2007-08-14 17:49:50 | Weblog
 平日は、会社、電車、自宅でと、一日の大半の時間をエアコンの冷気にさらされている。せめて、休日くらいは自然の涼がほしい。いつも喘いでいるワンコたちにも涼しさをプレゼントしてやりたい。 
 しかし、世間はお盆休みでどこもかしこも人の波だろう。静かに避暑をなんていうのはどだい無理。
 
 わが家から高速道路を使わずに行き着ける気持ちのいいリゾートとなると、山中湖あたりが筆頭に挙げられる。
 「よし、明日は、山中湖だ!」
 先週の金曜日、そう思い立って、久しぶりにM夫妻に声をかけた。
 「ねえ、明日、山中湖あたりへ昼寝しに行かない? どこかで弁当仕入れてさ……」
 むろん、Mさんも異存はなく、一路、山梨の416号線を山中湖へ向かった。
 
 目指した先は、われらが春夏秋冬、四季を通じてお世話になっている湖畔の公園。適度な木立があってなんとも気持ちいい。道志のキャンプ場の混雑状況を冷かながら現地に着いたのは午後1時ごろ。
 いましたねぇ、先客が何組か……。考えることは皆同じ。少々の食べ物と、たっぷりの飲料水、椅子、テーブル、あるいは簡易ベッド(ポンポンベッド)まで持ち込んでマッタリ~ッ!としてる。
 
 マッタリ・スタイルこそ千差万別だけど、そろいもそろって共通点がある。ほとんどがカップルながら、すべて中高年ばかり。子供連れなんてひと組もいない。
 われわれもほかの人たちに距離をとりながら、しかるべき木陰に落ち着いたが、ときおり、その脇をワンコ連れで過ぎていく人たちも中高年ばかり。きっと子供連れは、湖畔の林間なんて退屈きわまりないから、真夏にふさわしいもっと刺激的な場所へ行ってしまったのだろう。
 
 聞こえてくるのはセミの音(ね)ばかり。ときおり、遠くのほうから遊覧船の案内アナウンスが聞こえてくるのが玉にキズだけど、草の上にグランドシートを敷き、デイパックを枕に、湖水の藍と空の青に酔いしれながらうつらうつら……。

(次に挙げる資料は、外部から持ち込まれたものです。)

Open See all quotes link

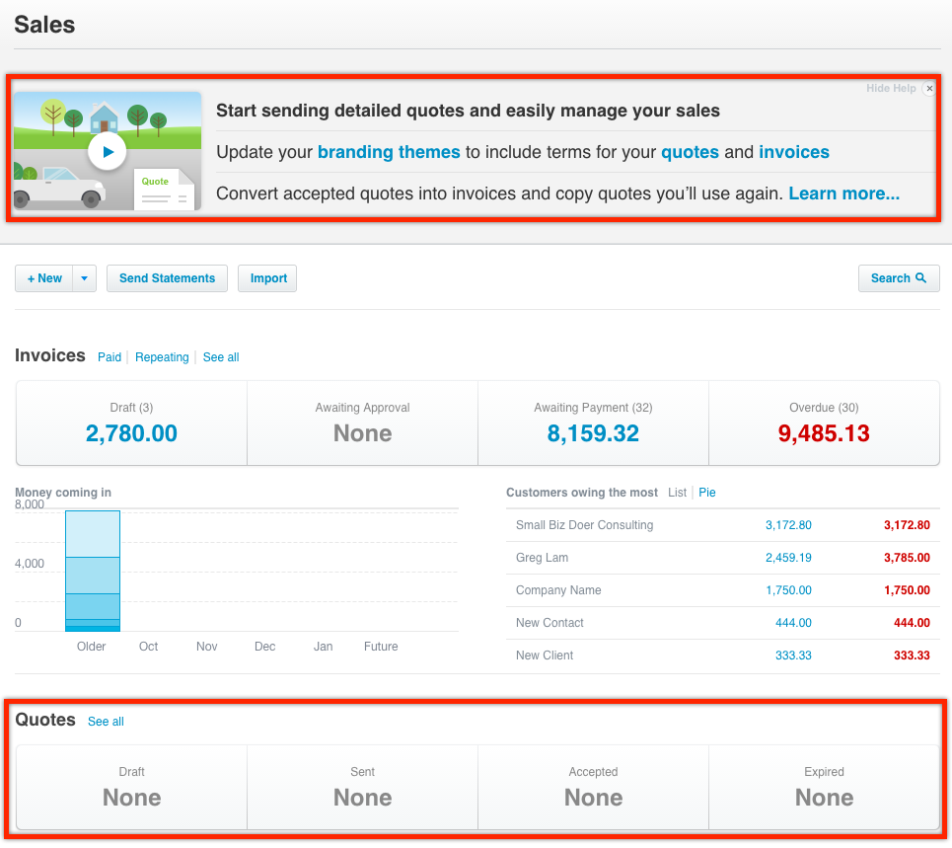click(106, 722)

 4頭のワンコたちも元気そのもの。やっぱり来てよかった。 
 
 とっぷりと日が暮れて寒いほどに涼しくなったころ、帰り道の途中にある「英国館」のテラスでノンアルコールのビールを飲み、毎度のことながら、416号線のさらに東京寄りの「遊楽食ほろほろ」(ここは、ほんとうに美味い)で夕飯をいただき、満ち足りて帰ってきた。
 
 毎月最低でも一度は出かけていた野遊びに、今年はほとんど出かけることができなかっけど、日帰りで、昼寝とおしゃべりだけが目的の、そして、ほんのちょっとゼイタクな一日もなかなかいいもんだと再認識した次第。
 
 ふと、年齢(とし)相応のスローな生き方って、こんなことなのかなと思いをめぐらせた一日でもあった。

まずは言い訳から――

2007-08-14 17:30:06 | Weblog
 時代のめまぐるしい変化のおかげで、リタイア世代に属するぼくのような老兵がある分野でのビジネスの表舞台に立たざるをえなくなってしまいました。
 長年、「ホラ吹き」といわんばかりに陰口をたたかれ続けてきましたが、15年前から予言してきた時代がついに現実のものとなり、新たな活動の場を得ることになったのです。
 「生涯現役」でありたいと願ってきただけに、この幸運にはひたすら感謝なのですが、日常の業務に忙殺され、生きがいでさえある野遊びに出かける時間と気力、体力をそがれてしまったのは大いなる誤算でした。
 
 おかげで、このブログも休眠状態のまま10か月を経過させてしまいました。
 その間にもたくさんの方が覗いてくださり、恐懼にたえません。
 「私家版」なのだからということでご容赦いただいているのかもしれませんが、今後は少しずつでも更新していきたいと思っています。
 
 こんな拙い内容のブログを見捨てずにいてくださった方々にお詫びと感謝をこめて再開の一歩を踏み出すことにいたします。